Posted: Feb 03, 2014
Battery Reserve Capacity
If you ask someone what to look for when shopping for a car battery, you'll probably get a lot of different suggestions. Price is an obvious consideration, but other advice may include the looking for the longest warranty, a specific brand, a specific type of battery or the battery with the most cold cranking amps available. Rare is the advice to consider reserve capacity, even though that is a very important consideration for some buyers.
What is reserve capacity (RC) and why do battery manufacturers bother to mention it? The Battery Council International (BCI) has created a group of standardized specifications that help give consumers an apples to apples comparison from one product to the next. Cold cranking amps is one of those specifications, as is Reserve Capacity. So what is Reserve Capacity? It is a time measurement that explains how long a fully-charged battery can deliver 25 amps of current in an 80°F-environment, before the battery is discharged down to 10.5 volts.
Shouldn't cold cranking amps be enough by itself? Not really, as CCA and RC both describe two different functions of a battery. Cold cranking amps will help you understand how much power the battery is capable of delivering in relatively-short bursts, while reserve capacity helps you understand how a battery can deliver energy over an extended period of time. Why is this important? Because sometimes vehicle charging systems fail and when that happens, the battery is then responsible for all the vehicle's electrical demands. For example, if your serpentine belts breaks in the middle of the night, your battery will power your headlights, windshield wipers, electric pumps and other electric accessories that are needed to get you to safe location.

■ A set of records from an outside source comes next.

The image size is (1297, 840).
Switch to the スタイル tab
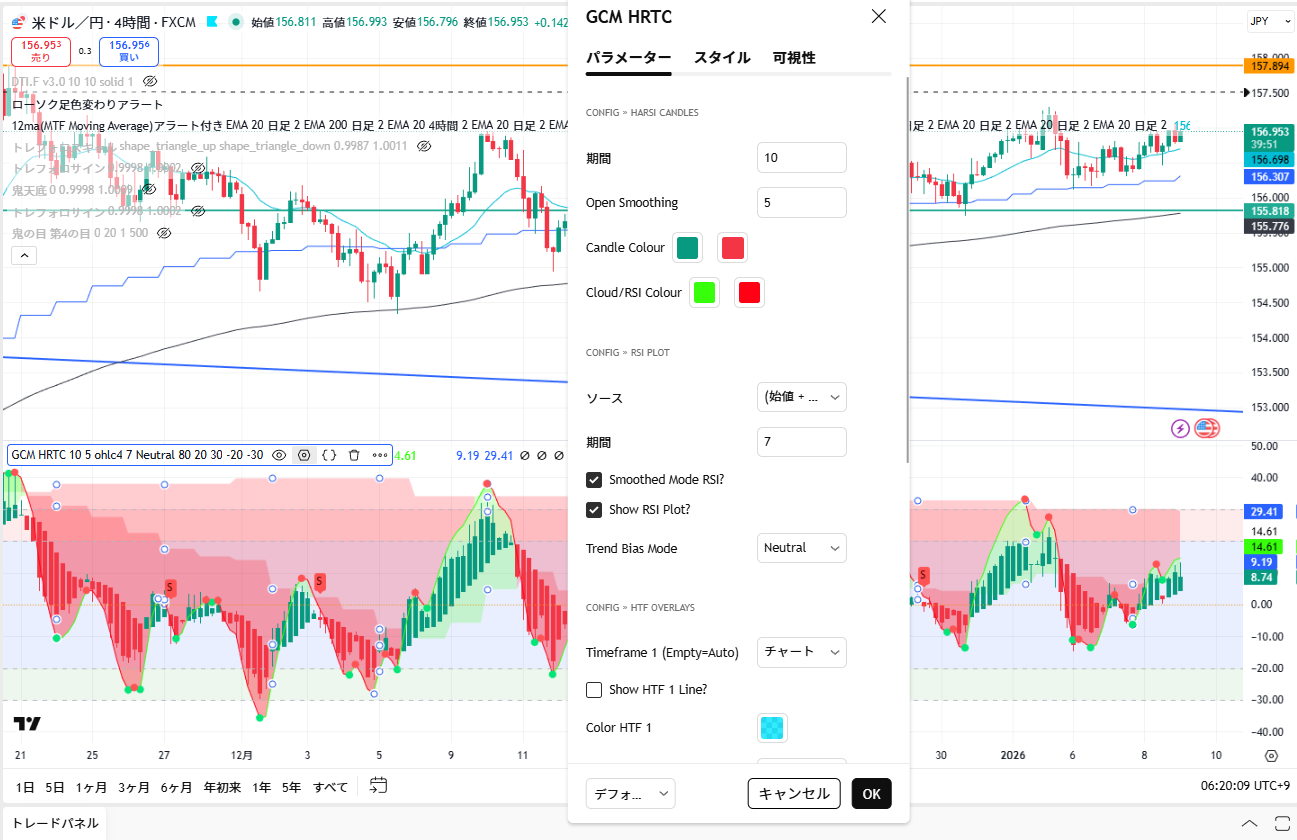tap(722, 58)
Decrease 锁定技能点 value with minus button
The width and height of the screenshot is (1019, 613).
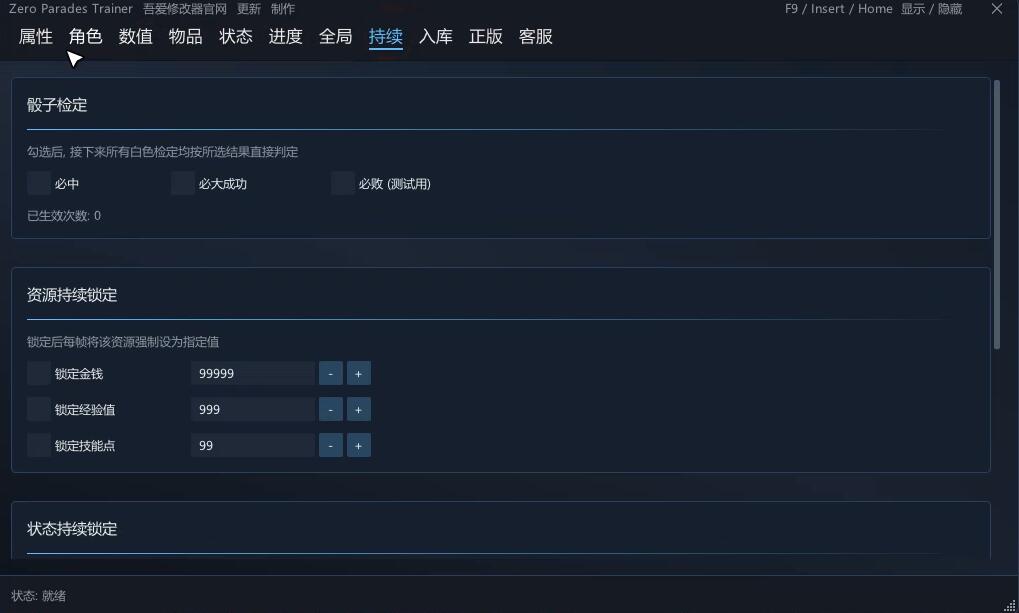pos(331,445)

In the case of a battery like our Group D27F YELLOWTOP® the reserve capacity is 140 minutes. For a much smaller battery, like our Group D51 YELLOWTOP, the reserve capacity is just 66 minutes. Keep in mind, both of these batteries are designed for deep-cycle use, while batteries like our REDTOP® line are not designed or warrantied in deep-cycle applications.
What the reserve capacity tells us about these two batteries is that the D27F has a lot more energy in it than the D51. While it may seem like a natural decision to simply buy the battery with more reserve capacity, it isn't always that easy. The D27F is more expensive and significantly larger in every regard (length, width, height, weight) than the D51 and may not fit in the space available. It does help illustrate how much more energy is available in a larger battery and also offers a consumer a point of comparison as they look at replacing their current battery or compare it to other brands.
So what types of applications would someone have, where reserve capacity should be an important consideration, perhaps even more important that cold cranking amps?
- Car Audio/Video
- Race cars without alternators
- Trolling motors
- Recreational vehicles
- Reserve/emergency back-up power applications
- Any application where the battery is likely to be deep-cycled
Remember, as long at the battery's rating for cranking amps meets or exceeds the OEM requirements for that specification, there's really no need to overbuy in that regard. In the case of a tournament angler or even a soccer mom van with a DVD player, the more important consideration than cranking amps may be how long the battery can deliver power to an accessory when the engine isn't running. It's also important to remember that when any battery becomes deeply-discharged, it's always best practice to fully-recharge the battery with a battery charger as soon as possible and not the vehicle's charging system.